48. BÖLÜM

553 42 2
                                    

"Duygularından emin oldukça mutludur, insan..."

Uzandığı yatağında gözünü bile kırpmadan tavanı izleyen genç kız, Demir'in 'Hazırım!' dediği andan itibaren yaşadıklarını düşünüyordu.
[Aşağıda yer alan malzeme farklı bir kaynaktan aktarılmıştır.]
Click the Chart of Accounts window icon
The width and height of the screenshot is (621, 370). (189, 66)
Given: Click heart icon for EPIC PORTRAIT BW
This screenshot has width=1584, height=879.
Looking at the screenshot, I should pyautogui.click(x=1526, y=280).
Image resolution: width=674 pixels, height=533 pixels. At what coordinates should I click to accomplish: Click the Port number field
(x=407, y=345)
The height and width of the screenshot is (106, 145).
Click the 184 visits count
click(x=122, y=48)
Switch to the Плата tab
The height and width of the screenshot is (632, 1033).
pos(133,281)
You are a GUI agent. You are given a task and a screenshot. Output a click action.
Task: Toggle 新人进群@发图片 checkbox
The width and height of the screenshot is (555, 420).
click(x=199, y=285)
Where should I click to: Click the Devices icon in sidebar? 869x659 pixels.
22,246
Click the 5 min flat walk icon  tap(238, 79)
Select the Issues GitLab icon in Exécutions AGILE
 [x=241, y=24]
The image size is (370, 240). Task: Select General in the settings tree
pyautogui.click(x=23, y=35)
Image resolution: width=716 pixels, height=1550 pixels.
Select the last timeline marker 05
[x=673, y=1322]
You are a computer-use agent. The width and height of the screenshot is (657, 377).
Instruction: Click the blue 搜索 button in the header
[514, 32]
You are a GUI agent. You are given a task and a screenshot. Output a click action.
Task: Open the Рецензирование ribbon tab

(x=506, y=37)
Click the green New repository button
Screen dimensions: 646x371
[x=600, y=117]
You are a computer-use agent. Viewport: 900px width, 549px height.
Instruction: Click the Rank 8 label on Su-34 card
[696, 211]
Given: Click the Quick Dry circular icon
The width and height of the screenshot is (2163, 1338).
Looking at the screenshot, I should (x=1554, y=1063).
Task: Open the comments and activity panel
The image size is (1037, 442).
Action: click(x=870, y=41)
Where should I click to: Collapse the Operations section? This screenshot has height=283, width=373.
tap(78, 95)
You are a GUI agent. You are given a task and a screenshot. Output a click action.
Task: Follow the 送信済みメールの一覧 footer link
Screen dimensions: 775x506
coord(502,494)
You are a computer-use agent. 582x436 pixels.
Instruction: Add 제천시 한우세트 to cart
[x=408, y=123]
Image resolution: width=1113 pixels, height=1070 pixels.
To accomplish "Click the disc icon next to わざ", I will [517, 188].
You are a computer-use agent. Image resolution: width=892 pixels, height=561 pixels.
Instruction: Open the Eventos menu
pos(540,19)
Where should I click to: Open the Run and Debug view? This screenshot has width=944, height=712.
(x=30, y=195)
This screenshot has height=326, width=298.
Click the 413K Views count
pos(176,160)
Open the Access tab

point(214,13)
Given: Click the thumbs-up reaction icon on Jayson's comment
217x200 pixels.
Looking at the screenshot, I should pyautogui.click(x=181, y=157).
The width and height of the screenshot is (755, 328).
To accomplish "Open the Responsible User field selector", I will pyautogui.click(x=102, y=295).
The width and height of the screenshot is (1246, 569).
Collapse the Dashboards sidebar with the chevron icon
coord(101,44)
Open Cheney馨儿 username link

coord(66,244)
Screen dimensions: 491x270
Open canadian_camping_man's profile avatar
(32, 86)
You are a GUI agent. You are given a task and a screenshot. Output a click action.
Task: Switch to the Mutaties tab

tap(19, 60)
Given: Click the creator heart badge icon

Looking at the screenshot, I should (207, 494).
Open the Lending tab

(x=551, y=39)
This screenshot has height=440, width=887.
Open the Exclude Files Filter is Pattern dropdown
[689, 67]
Kalbi ne kadar kırılırsa kırılsın, canı ne kadar acırsa acısın geri adım atmamıştı. Israrla olduğu yerde durmaya devam etmişti. İçinde barındırdığı umuda tutunmuştu hep. Demir'i kendisine aşık edememişti belki ama elinden geleni yapmıştı. Her ne kadar kaybetmiş olsa da kazandığını hissediyordu. Hayallerinin çok küçük bir kısmını gerçekleştirmeyi başarmıştı. Sonuçta arkadaş ve sevgili oldukları dönemde hep kötü olaylar yaşamamışlardı... Birkaç yıl sonra geçmişe dönüp baktığında Demir ile geçirdiği güzel günleri hatırlayıp geleceğe öz güvenli adımlar atacağını hissediyordu. 

Derin bir nefes alıp yatağında doğrulan genç kız, bakışlarını odasının penceresine doğru çevirdi. Hafif aralık olan perdesi sokak lambalarının yaydığı ışıklara az da olsa geçiş izni verdiği için odası çok da karanlık sayılmazdı. Dikkatli bir şekilde bacaklarını yatağından sarkıttıktan sonra yavaş bir şekilde yatağından kalkıp penceresine doğru ilerledi. Ve dün sabah rahatlıkla baktığı karşı pencereye çekinerek bakmaya başladı. Demir'in odası da kendi odası gibi karanlığa mahkum edilmişti. Tek fark o uyurken, genç kızın gözüne bir gram uyku girmiyordu. 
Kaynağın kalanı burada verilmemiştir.